Hace unos pocos años, sacudido por la guerra del Líbano
escribí las siguientes líneas que quisiera volver a citar: “Toda guerra es
miserable y dolorosa; nada justifica la muerte de civiles, la destrucción de
ciudades, el horror del bombardeo permanente. Matar en nombre de cualquier fe,
religiosa o secular, es, siempre, un crimen. El ejército israelí mata, Hezbolá
mata, Hamas mata, Siria mata, Irán mata, Estados Unidos mata... y la lista es
mucho más larga, casi inacabable, y atraviesa la geografía entera del planeta.
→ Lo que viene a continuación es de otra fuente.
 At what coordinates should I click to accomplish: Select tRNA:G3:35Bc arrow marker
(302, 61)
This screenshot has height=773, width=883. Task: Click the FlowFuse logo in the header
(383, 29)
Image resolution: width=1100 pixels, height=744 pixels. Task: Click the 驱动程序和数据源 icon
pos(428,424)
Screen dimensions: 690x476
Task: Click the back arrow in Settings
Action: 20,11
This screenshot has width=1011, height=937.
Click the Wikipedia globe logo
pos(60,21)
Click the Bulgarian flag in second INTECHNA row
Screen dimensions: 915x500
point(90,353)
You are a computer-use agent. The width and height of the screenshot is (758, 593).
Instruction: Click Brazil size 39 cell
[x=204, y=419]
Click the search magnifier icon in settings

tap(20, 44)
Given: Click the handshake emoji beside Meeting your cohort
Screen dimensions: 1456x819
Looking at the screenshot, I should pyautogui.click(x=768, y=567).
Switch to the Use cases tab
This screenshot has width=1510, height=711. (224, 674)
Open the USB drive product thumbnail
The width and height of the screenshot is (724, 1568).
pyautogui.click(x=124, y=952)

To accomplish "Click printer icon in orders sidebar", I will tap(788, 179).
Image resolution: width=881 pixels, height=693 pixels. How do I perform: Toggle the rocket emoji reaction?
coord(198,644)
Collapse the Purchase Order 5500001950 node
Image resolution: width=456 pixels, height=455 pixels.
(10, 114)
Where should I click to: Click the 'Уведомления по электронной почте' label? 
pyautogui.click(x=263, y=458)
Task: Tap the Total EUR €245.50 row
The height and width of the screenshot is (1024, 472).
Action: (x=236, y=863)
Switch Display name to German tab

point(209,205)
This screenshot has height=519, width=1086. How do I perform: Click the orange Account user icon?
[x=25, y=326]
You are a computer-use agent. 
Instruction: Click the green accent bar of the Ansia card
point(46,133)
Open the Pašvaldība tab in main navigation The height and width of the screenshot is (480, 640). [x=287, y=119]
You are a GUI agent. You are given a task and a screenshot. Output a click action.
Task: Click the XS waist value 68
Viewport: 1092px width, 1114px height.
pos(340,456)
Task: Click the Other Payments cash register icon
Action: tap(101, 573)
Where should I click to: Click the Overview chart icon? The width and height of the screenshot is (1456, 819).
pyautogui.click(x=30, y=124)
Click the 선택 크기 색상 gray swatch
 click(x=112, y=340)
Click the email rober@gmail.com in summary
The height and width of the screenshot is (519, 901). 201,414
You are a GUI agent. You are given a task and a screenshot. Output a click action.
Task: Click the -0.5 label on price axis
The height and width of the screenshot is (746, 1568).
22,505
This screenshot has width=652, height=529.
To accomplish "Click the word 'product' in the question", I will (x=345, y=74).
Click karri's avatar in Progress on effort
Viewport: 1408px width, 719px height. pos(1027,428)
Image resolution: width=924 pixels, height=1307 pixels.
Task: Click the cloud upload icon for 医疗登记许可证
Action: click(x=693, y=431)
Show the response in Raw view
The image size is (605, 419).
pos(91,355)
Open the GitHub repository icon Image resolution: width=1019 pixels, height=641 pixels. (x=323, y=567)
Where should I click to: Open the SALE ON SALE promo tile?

La guerra, en sus múltiples versiones y justificaciones, nos deja desamparados
en tanto que seres humanos, nos comunica con la crueldad que llevamos muy
dentro de nosotros. Por supuesto que no todas las guerras son iguales, ni todas
las muertes representan lo mismo. Ha habido guerras inevitables, guerras
brutales, guerras en nombre de la libertad que acabaron por expandir la
opresión, guerras contra el totalitarismo, guerras de liberación nacional que
expulsaron al opresor para imponer otro régimen de dominación tanto o más cruel
y represivo. Israel no es la excepción, ni es la cenicienta de las naciones ni
es el diablo, ese monstruo en el que lo quieren convertir algunos de nuestros
progresistas. Israel ha librado distintas guerras, ha matado y ha sufrido, ha
intentado tejer la paz y también la ha boicoteado, ha tenido en su interior
voces ejemplares que llamaron y lo siguen haciendo insistentemente a la
concordia entre los pueblos, que reclaman el derecho a un Estado palestino, y
voces reaccionarias que sueñan con el Gran Israel proyectado desde las
escrituras bíblicas y transformados, esos sueños, en delirios de dominación y
destrucción. Israel es un país complejo, abigarrado, pleno de contradicciones,
sus calles han sido y siguen siendo escenarios de debates políticos, de
manifestaciones de distinto tipo, de exigencias en nombre de la paz y de la
guerra”. Hoy, cuando escribo estas otras líneas mi pesimismo ha crecido
indignado y hondamente dolido ante lo que el ejército israelí, como fuerza de
opresión, está haciendo con el pueblo palestino y esto más allá de la excusa
que se llama “Hamas” (que no representa los valores democrático-humanistas que
ha sabido cultivar ese pueblo sufrido, que, antes bien, ha sido y sigue siendo
un factor de violencia en nombre de otras formas del fanatismo). Se trata,
ahora, en este preciso momento, de la supervivencia moral del pueblo y de la
sociedad israelí, que ha optado en su mayoría por cerrar los ojos ante el
sufrimiento del otro para cebarse en su propia ira profundamente atravesada por
el prejuicio, la intolerancia y el olvido de su propia historia. Sin paz, sin
derecho palestino a su Estado, sin abrir Jerusalén como ciudad de la
hospitalidad, todos, tarde o temprano, y en especial los judíos, volveremos a
ser extranjeros. Una supervivencia que, aunque lo niegue, depende de renunciar
al sometimiento de los palestinos en nombre de una seguridad nacional atrofiada
por una derecha nacionalista israelí que sólo parece querer buscar el camino de
la guerra asociándose a quienes, del otro lado, también desean su perpetuación.